The International Space Station
I am surprised F___loves rockets. He's the last person on earth I would have guessed to unabashedly admire space launches, as he's a fierce critic of the USA and deplores almost every one of its institutions.
I might have hurt his feelings the other night when I said I wasn't a fan, that space exploration always seemed to me a government-sponsored diversionary tactic--first the race to space with the Russians when I was a kid and then the evolution of the NASA program where astronauts became national heroes and returned to earth as right-wing politicos or to head major corporations that manufactued, among other things, munitions and other technological instruments of mass destruction.
Furthermore, I said to F___, the space effort is filled with the same folks who just must climb Everest, and leave behind the foil wrappers of their freeze-dried meal kits--and often a dead Sherpa or two--in trashy piles somewhere in their ascent to the top, which they seldom reach, or their descent back into base camp, having lightened their checkbooks by $200k or so.
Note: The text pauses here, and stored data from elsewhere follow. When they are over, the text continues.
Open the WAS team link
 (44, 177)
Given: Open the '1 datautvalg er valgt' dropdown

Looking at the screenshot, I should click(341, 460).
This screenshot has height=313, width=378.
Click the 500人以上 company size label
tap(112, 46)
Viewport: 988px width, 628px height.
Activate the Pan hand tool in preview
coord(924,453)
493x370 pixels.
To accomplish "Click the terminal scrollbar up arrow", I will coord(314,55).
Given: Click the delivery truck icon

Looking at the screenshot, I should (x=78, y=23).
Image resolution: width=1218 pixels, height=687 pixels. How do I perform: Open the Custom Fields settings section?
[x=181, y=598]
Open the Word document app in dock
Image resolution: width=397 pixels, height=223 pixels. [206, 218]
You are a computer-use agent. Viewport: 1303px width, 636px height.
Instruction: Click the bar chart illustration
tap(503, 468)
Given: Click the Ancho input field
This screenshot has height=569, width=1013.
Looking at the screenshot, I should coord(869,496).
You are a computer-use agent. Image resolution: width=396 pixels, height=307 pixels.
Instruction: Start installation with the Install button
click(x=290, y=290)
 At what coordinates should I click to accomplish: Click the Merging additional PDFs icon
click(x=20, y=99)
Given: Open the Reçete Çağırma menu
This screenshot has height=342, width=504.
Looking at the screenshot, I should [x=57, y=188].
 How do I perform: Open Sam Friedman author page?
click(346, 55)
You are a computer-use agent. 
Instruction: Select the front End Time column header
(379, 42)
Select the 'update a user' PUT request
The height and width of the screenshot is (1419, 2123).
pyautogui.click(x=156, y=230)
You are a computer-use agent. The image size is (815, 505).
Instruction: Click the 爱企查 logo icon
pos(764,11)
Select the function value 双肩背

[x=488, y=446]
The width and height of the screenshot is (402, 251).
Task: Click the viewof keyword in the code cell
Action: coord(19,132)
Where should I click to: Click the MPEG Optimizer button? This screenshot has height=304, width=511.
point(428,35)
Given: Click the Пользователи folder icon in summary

F____ and I were talking by phone--he in Santa Monica and I in San Francisco--each of us enjoying a a phonetini made possible by Alexander Graham Bell.
I kept talking, talking more than F____, and the more I talked the more cliches entered my side of the conversation. I even said something like, 'we can't even take care of the earth.'
F___listened patiently. Then he said he loved to build rockets as a kid, that it was a way to be close to his father.